- Directed by: Bob Wilbers
- Written by: Bob Römer Nienke Römer
- Starring: Anna Drijver Fockeline Ouwerkerk
- Cinematography: Goof de Kooning
- Edited by: Michelle Hofman
- Music by: Guido Heeneman
- Distributed by: Just Film Distribution
- Release date: 11 February 2021;
- Running time: 71 minutes
- Country: Netherlands
- Language: Dutch
- Box office: $55,287

= The Expedition of the Family Fox =

2021 Dutch film

The Expedition of the Family Fox (De expeditie van de familie Vos) is a 2021 Dutch family film directed by Bob Wilbers. The film was entirely shot in the Dutch amusement park De Efteling. The film premiered at the Molodist International Film Festival in Kyiv.

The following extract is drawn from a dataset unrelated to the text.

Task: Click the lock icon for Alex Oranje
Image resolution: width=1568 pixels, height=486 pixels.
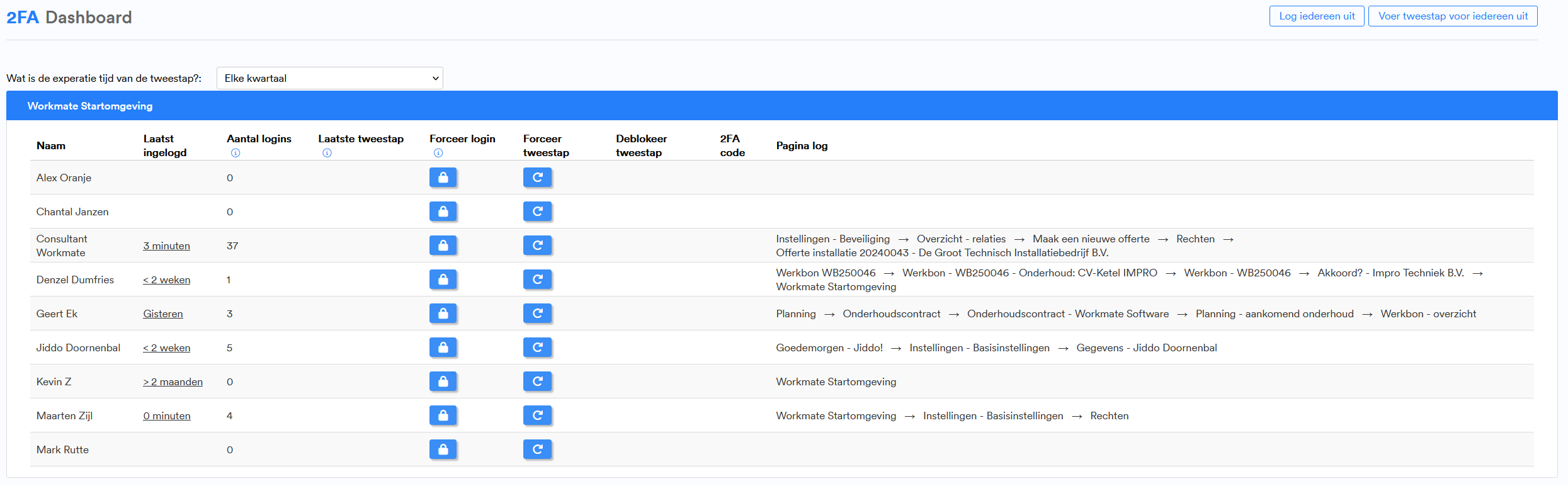Action: pos(443,178)
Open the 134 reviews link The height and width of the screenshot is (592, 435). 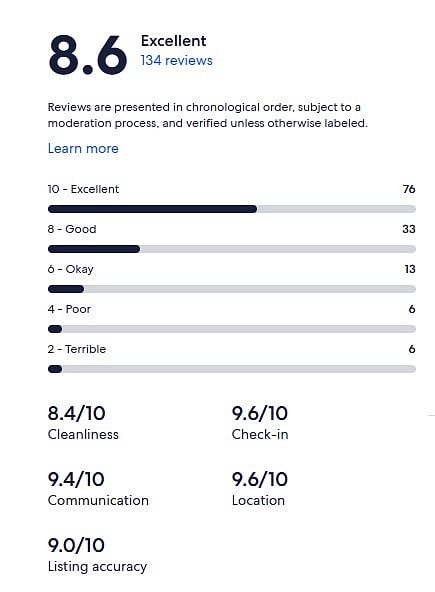pos(176,60)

The film was put on a shortlist of 22 films eligible for the Golden Calves, an award often called the Dutch equivalent of the Oscars.

==Plot==
A recently deceased grandfather leaves a scavenger hunt for a young boy to follow.

==Reception==
Dutch newspaper De Telegraaf found it a shame that the film suffered from the Coronacrisis and therefore didn't get as big of a movie theatre release as it deserved.

CineMagazine rated it 3 stars.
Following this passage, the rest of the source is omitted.